In “The Plunge and the Turn,” the first chapter of Not Saved: Essays After Heidegger, the German philosopher, polemicist, and sometime television host Peter Sloterdijk recalls walking around the campus of Bard College, “one of the academic institutions in the state of New York favored by students from the upper-middle classes,” and discovering “almost accidentally” a cemetery containing the grave of Hannah Arendt. At the time, he reports, “I was in the process of beginning to contemplate whether I should take up the expected call for a professorship in Germany.” These ruminations on his future career path led Sloterdijk to consider the different places occupied by professors in “the Old World” and “the United States of America, the hyperbolic European colony.”
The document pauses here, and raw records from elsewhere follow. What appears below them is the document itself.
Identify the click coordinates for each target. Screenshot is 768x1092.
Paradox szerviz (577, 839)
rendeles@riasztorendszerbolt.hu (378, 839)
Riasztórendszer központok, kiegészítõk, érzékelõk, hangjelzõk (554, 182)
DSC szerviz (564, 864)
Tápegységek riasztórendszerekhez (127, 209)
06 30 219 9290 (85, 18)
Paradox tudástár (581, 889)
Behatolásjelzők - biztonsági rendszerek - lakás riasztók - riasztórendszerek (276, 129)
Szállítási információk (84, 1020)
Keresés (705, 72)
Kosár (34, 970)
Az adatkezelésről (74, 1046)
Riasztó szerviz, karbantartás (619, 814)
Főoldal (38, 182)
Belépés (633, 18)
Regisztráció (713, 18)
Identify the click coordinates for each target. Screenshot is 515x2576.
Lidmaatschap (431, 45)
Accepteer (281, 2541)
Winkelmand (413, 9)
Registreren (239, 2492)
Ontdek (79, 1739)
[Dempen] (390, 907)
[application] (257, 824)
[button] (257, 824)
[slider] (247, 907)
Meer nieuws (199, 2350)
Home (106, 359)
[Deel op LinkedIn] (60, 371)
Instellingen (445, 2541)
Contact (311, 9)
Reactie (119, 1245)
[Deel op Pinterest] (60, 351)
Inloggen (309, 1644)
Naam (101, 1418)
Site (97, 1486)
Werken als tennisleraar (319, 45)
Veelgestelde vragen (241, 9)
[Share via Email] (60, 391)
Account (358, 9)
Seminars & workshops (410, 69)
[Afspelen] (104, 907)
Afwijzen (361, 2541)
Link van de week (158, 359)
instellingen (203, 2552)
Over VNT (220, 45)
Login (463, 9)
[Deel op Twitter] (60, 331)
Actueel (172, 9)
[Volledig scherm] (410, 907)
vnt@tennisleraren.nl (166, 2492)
The existence of “a cemetery of professors” fills him with amazement: “What European professor would today be laid to rest at a university’s own cemetery?” The discovery of Arendt’s grave provokes a contrast with Heidegger’s chosen resting place:

Professor Heidegger’s grave is not found on campus but rather in a rural cemetery, not in a university town but rather tucked away in a little town with a pious name, not in the vicinity of lecture halls and libraries where the philosopher had been at work but rather not far from the houses and fields of his childhood, as though the tenured professor at the illustrious Albert-Ludwigs-Universität refused moving to the urban world even in extremis.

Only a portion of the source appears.